The bill would require the Food and Drug Administration to issue guidance for industry clarifying the scientific support needed to prevent false or misleading information for a structure/function claim and would give the HHS Secretary the legal authority to compel companies to turn over their substantiation documents. It would require the FDA to update the definition of the term “healthy” so it is based on the Dietary Guidelines for Americans criteria and to establish a standard definition for the term “natural.”
The bill said in updating the definition of “healthy,” the FDA should take into account “the extent to which such food contains added sugars or whole grains. In the case of a food (other than a dietary supplement) that contains grains, in revising such regulations, the secretary shall not consider the food to be ‘healthy’ unless at least half of those grains, by weight, are whole grains.”

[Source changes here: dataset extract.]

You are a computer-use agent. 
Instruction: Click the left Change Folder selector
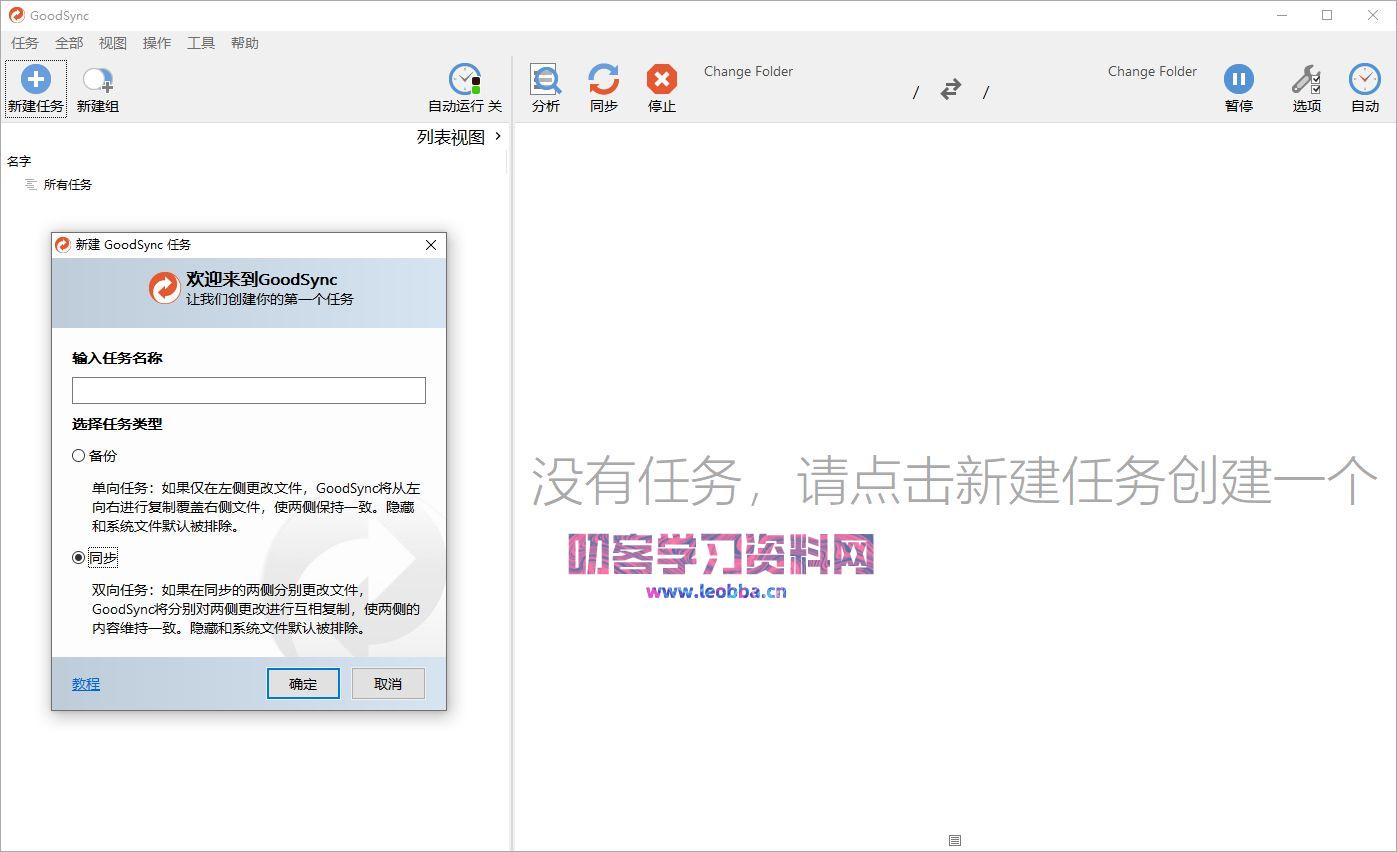[748, 71]
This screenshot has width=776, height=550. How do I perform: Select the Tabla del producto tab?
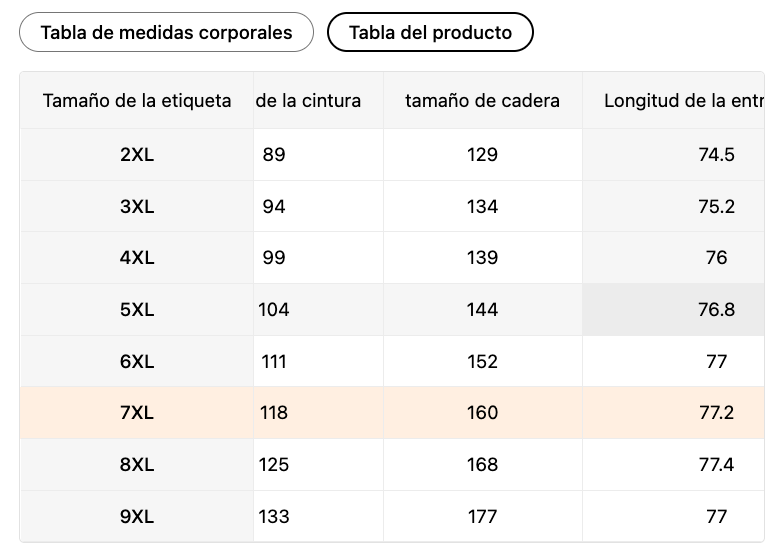(430, 32)
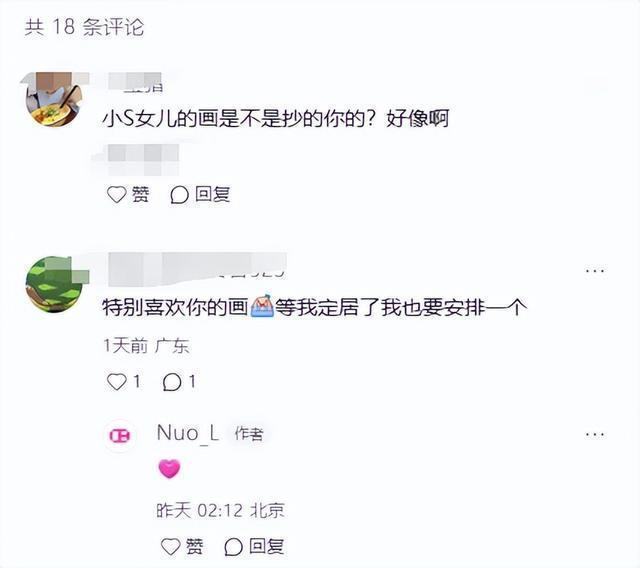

And the bill also would require that product claims such as “made from whole grain” be permitted only if the amount of whole grain (as a percentage of total grain) is disclosed conspicuously on the product label.
“This bill would give consumers confidence that the claims they read on food labels — like ‘healthy,’ ‘natural,’ ‘made with whole grains,’ and so on — are grounded in reality,” said Michael F. Jacobson, executive director, Center for Science in the Public Interest. “Simply by making ingredient lists legible, this bill would be a historic advance for consumers. Anyone who shops or eats should support the efforts of Senator Blumenthal and Representatives Pallone and DeLauro to end the chaos on food labels.”
Ami Gadhia, senior policy counsel for Consumers Union, said, “Many of the labels on food currently don’t give consumers all the information they need to make informed decisions about the food they buy. This legislation would take a big, commonsense step forward in improving the nutrition information available about the food that consumers are putting in their cart and on their kitchen tables.”